Task instructions — Lines below containing the word "will" should be copied out.

The data —
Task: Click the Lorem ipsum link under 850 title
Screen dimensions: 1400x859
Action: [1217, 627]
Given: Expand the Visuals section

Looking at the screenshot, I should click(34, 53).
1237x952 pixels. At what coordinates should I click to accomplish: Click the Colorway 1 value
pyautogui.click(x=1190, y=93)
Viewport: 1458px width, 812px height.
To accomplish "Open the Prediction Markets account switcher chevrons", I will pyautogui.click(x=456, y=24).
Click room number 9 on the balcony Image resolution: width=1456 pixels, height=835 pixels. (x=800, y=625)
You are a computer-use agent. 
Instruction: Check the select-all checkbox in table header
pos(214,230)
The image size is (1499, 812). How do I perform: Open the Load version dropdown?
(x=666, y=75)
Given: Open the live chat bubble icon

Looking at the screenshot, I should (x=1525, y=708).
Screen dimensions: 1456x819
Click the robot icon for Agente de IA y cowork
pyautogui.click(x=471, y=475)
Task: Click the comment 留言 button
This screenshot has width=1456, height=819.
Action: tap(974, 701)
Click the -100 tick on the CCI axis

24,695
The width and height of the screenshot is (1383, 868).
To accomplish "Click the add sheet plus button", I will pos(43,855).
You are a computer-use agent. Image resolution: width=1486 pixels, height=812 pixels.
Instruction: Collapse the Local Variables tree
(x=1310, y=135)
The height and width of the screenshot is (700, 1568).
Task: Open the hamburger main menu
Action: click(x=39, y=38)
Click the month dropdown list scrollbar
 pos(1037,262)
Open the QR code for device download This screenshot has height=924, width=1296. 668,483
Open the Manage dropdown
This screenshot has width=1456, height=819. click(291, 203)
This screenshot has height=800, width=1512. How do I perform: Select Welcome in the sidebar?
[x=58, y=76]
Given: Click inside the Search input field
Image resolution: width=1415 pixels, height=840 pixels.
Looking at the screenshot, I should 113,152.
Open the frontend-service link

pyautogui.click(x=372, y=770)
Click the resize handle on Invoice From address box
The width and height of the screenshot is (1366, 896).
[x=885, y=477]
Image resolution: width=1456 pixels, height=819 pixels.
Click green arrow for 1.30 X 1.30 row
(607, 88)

Your solution —
To accomplish "Open the Prediction Markets account switcher chevrons", I will pyautogui.click(x=456, y=24).
To accomplish "Click the add sheet plus button", I will pos(43,855).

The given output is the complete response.